All of my kids, including Hannah, enjoy having books read to them and flipping through them on their own. Part of the reason is that we have shelves and shelves and SHELVES of children's books within their reach and we always walk out with way more books from the library than we can reasonably carry. Any time I am sitting cross-legged on the floor, Hannah will grab one of her board books, hand it to me while saying, "Ree ree reee!", then climb into my lap and plop down. Sarah will patiently sit through as many books as I will read to her and will bring me more if I in any way indicate that this might be the last one. I actually think Sarah will be reading at an earlier age than Christopher since she always wants to be where he is, do what he's doing, she's the 2nd child, AND she's a girl.
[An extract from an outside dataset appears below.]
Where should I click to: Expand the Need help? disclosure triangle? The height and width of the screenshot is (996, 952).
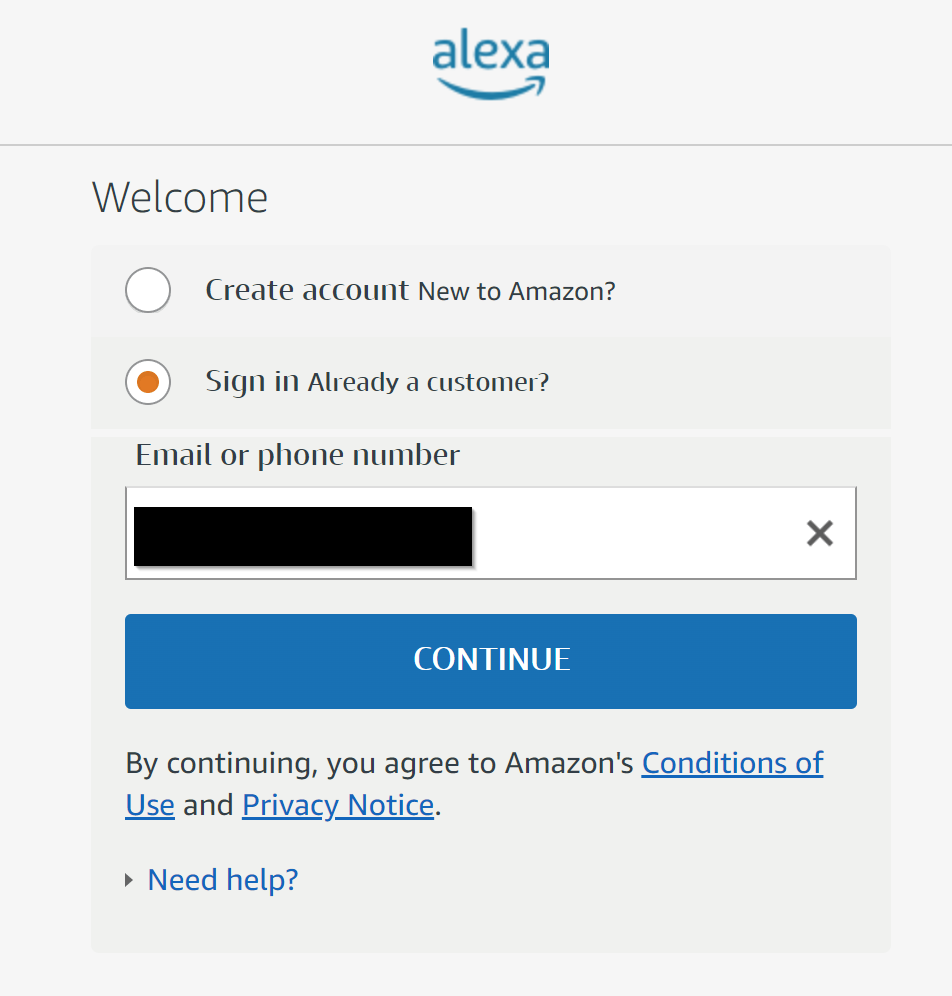click(x=129, y=880)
I still am a bit overwhelmed at the task, especially with a new baby arriving in the early Fall, but I am more excited and eager to get started than I am worried about it. Sure, it will be crazy with the little ones running about the house and I'm sure it will test my patience as tackle more challenging subjects and tasks, but I still think that it will be a lot of fun and that the benefits will far outweigh the stress of it. At least I hope so! I'll write another entry about this after we've been at it for a year or two and see if my song has changed, but so far I've thoroughly enjoyed home-educating my preschoolers and can't wait to get started on Kindergarten and beyond.